There’s pleasure in seeing brands say and post things that you feel like shouldn’t be ‘allowed’ to. Most brands are too attached to who they’re trying to be that they’re missing the opportunity of being who they already are in their customers’ eyes. Take Duolingo for example. Its notifications were always a bit intimidating, so the brand crafted a social media strategy around the character. 

You don’t have to admit to the bad stuff you want to change if your hotels are dirty, it’s not “yeah our rooms stink, so what!” – instead, maybe it’s “if it’s the Hilton you’re after, we’re not for you and that’s okay.” It earns respect and makes people feel like they’ve played a part in your personality; it vindicates and validates them.
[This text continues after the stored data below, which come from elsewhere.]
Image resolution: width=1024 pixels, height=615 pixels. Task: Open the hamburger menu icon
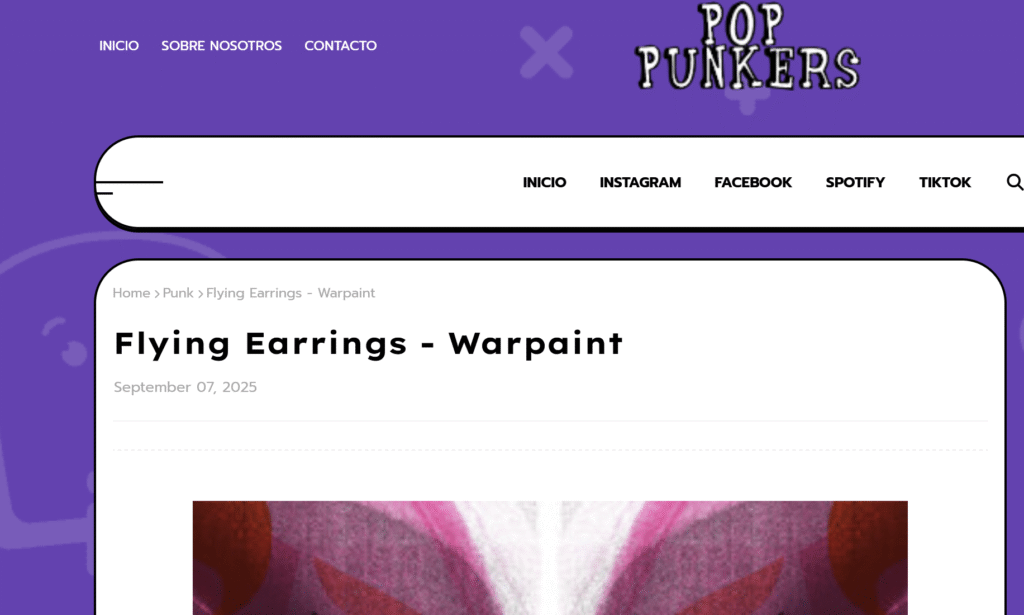point(129,187)
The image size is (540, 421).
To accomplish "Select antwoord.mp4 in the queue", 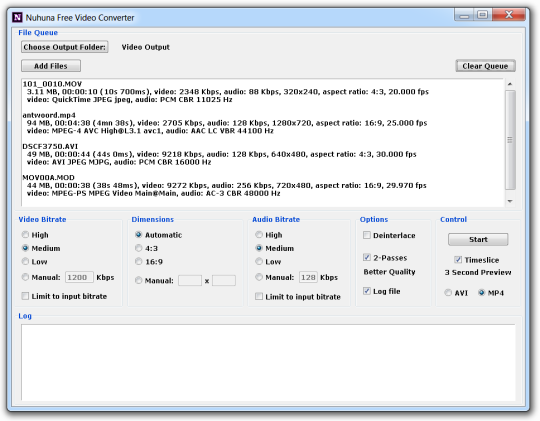I will (49, 115).
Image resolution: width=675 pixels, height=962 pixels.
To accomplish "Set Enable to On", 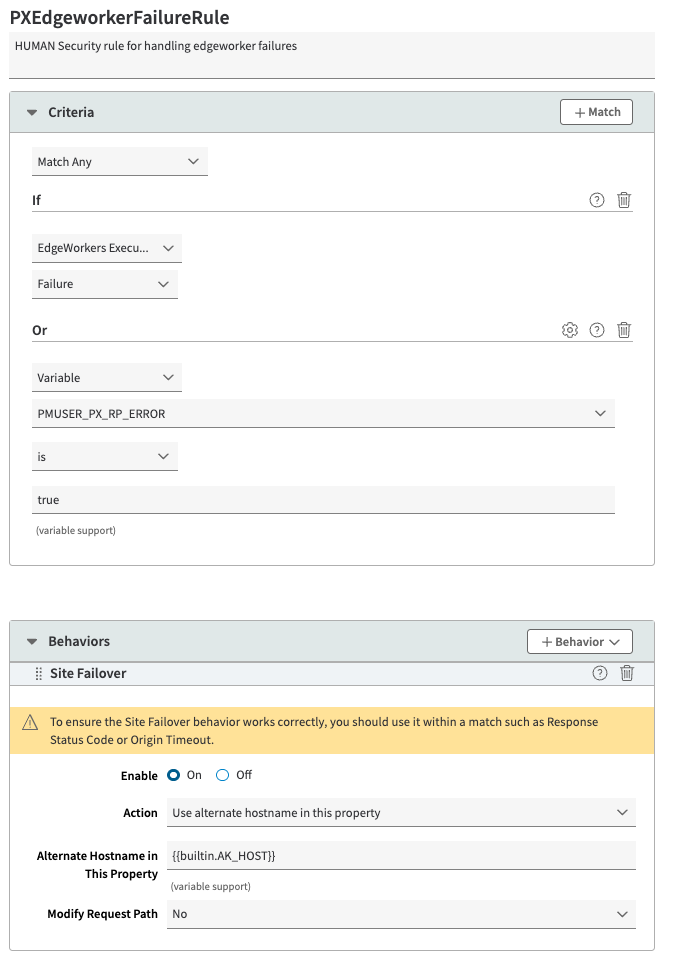I will pyautogui.click(x=174, y=775).
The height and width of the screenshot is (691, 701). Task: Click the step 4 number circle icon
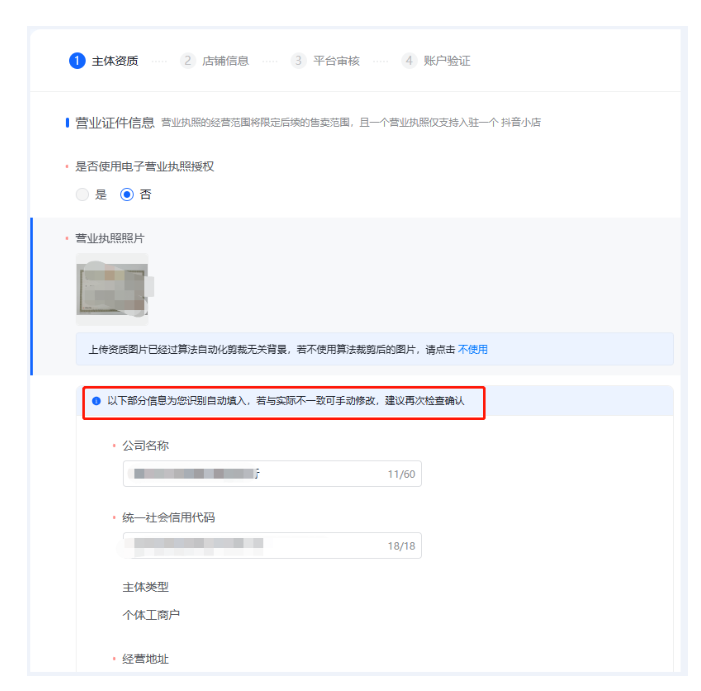click(x=409, y=60)
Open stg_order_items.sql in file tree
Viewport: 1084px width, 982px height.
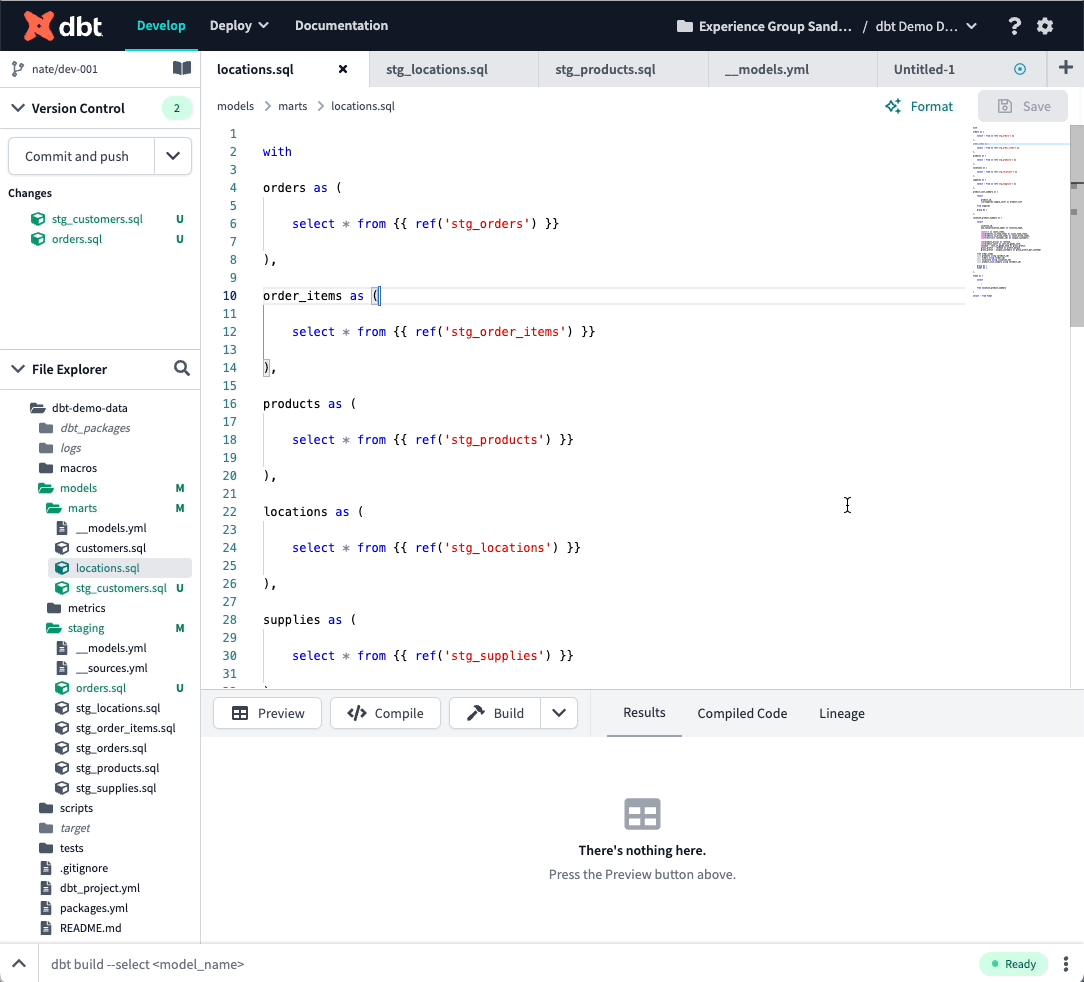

And it’s enjoyable to see a brand playing up to the role you’ve assigned to them. 

Less ‘authentic’, more connected

Finally, instead of being authentic, be connected. Ultimately brands are doing nothing except trying to resonate with a community. Often that attempt misses the mark or feels a bit ‘off’, because the effort hasn’t been made to truly connect first. To join a new group, you need to learn their ways and their culture. If you want to speak to any minority group, spend some time talking to those you’re targeting before you talk about them or on their behalf. 

But the main problem with overusing a word like authenticity, is it inevitably gets misused – causing an epidemic of empty advice and unclear direction in our industry. That leads to weak ideas, diluted creative and confused brand marketers. 

Eve Young is the Senior Creative at Manchester’s SocialChain & Host of the SocialMinds Podcast.